Another recommendation from school, this one, once again, from my friendly neighborhood librarian. Third time's the charm.

Resistance by Owen Sheers

From the blurb aback the cover:

Imbued with immense imaginative breadth and confidence, Owen Sheers's debut novel unfolds with the pace and intensity of a thriller. A hymn to the glorious landscape of the Welsh border territories and a portrait of a community under siege, Resistance is a first novel of considerable grace and power.


The subsequent statement is true. The preceding statement is false. The novel is beautifully written, with some of the finest descriptions of a particularly lovely place I can recall reading; it has, as well, some rather horrid elements, both naturally occurring and imagined by the author -- thus making the work both realistic and creative, and an excellent piece of writing. Grace and power, as the blurb states; the grace is in the paeans to the land, and to the people who farm it, and to the buried treasure revealed near the end, while the power is in the savage way the war destroys all of those things, spiritually, physically, or both.
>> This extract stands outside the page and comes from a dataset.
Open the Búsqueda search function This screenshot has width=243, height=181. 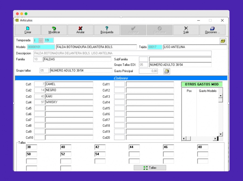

However: to call this a debut novel is deceptive, though accurate; Owen Sheers has published award-winning poetry and popular non-fiction in the past, and so this poetic, realistic novel is not too much of a stretch for him. To say that it unfolds with the pace and intensity of a thriller is simply not true: this book is not a thriller. It is a poem about the beauty of a place, about the wonder of calling that place "home" and the honor of working hard to make it so, and it is an indictment of those who would destroy our homes in war.
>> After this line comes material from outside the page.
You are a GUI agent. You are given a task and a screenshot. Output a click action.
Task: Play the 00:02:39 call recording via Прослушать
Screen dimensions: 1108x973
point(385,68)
This book would now become one of my chief recommendations, were it not for the time and place that I live. Oh, it is appropriate in many ways: I live in a small and rural community that borders a large and thriving metropolis which feels like a separate world because the members of this community create a mental difference disproportionate to the physical one; yet there is great and sometimes terrible beauty here. This country is, at least ostensibly, at war (Our president recently made reference to the novel's war, in fact, albeit in his own inimitably moronic and offensive fashion), and I am sure there are plans set and waiting for the formation of a militia in defense of this country should it be invaded; the war has gone on too long and the soldiers surely feel as do the German soldiers in this book. But my fellow Americans would not accept, I think, the harsh and unbending criticism of war that is Resistance, particularly its hard-to-swallow, but no less true, indictment of those who leave their homes and abandon their families in a futile attempt to protect them from invaders. The hardest part of this novel is the end (To which, I admit, I am not yet fully reconciled), when the reader realizes that the true villains of the piece are not the Nazis, despite their remarkable ability to serve as the most heinous villains of all history and all popular culture for the last seventy years; the villains of this novel are the men who join the Resistance.